- [INFORMATION SUPPLIED]:
☆ ☆ ☆

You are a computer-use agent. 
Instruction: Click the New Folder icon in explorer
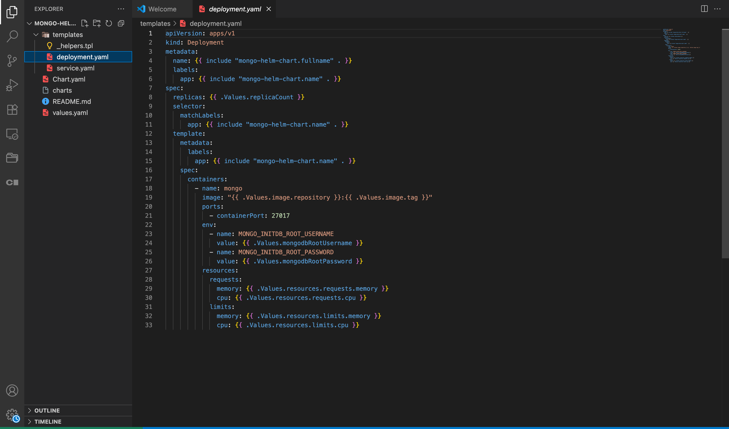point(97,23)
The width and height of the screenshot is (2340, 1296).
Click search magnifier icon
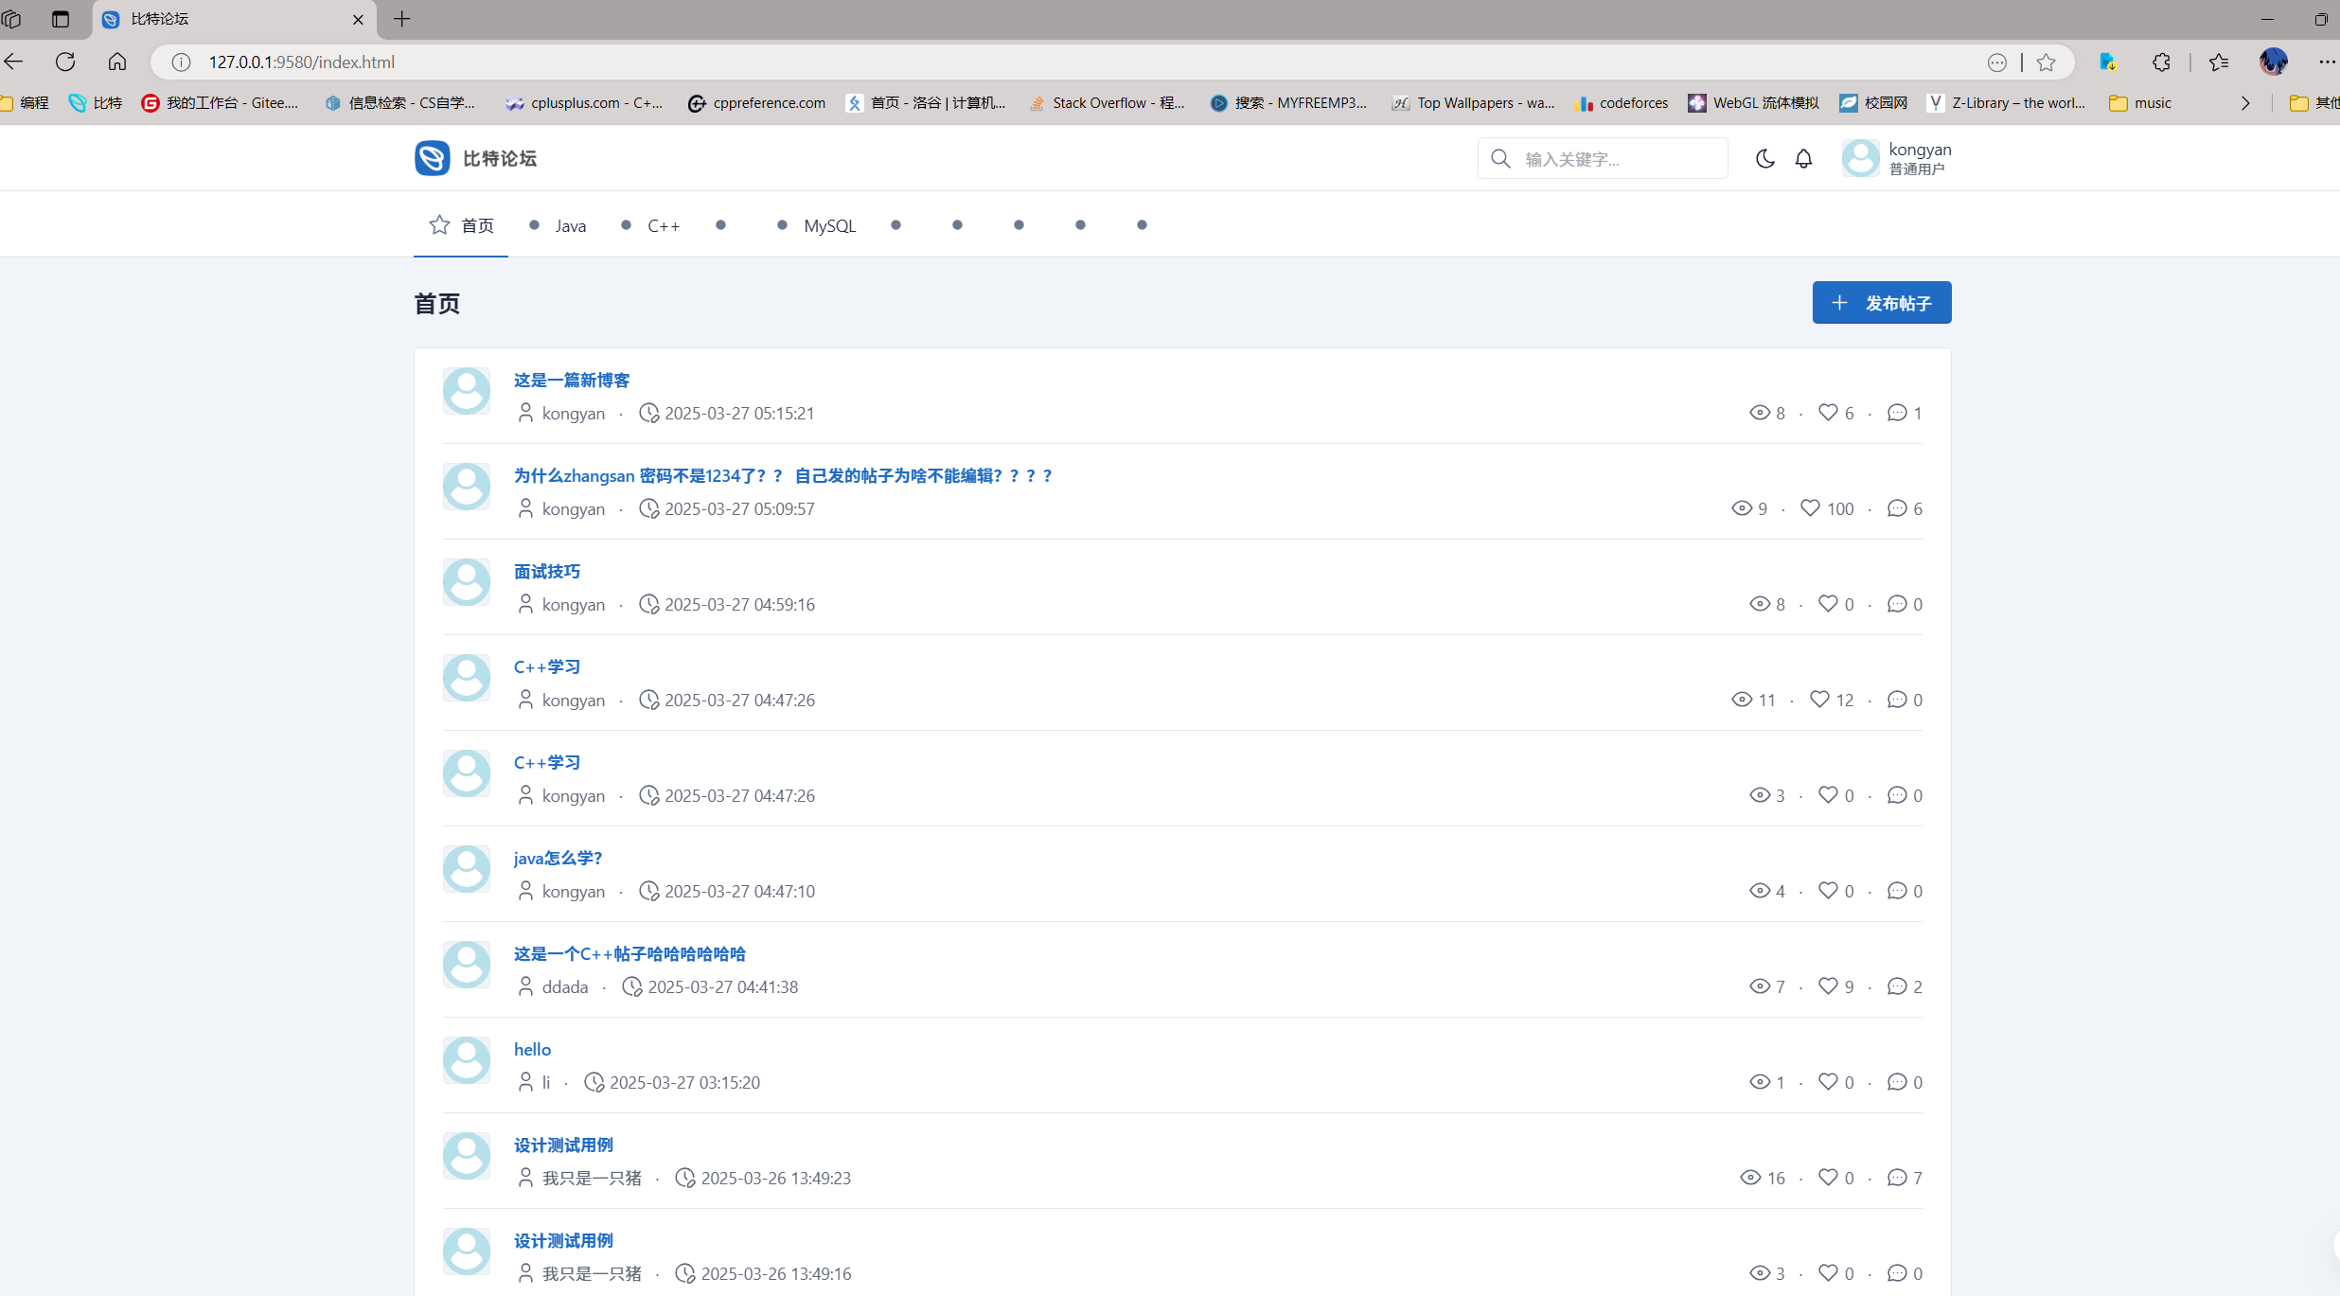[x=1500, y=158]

☆ ☆ ☆

Every line of the material must be returned exactly; leave the images out.

You are a computer-use agent. 
Instruction: Click the New Folder icon in explorer
point(97,23)
The width and height of the screenshot is (2340, 1296).
Click search magnifier icon
[x=1500, y=158]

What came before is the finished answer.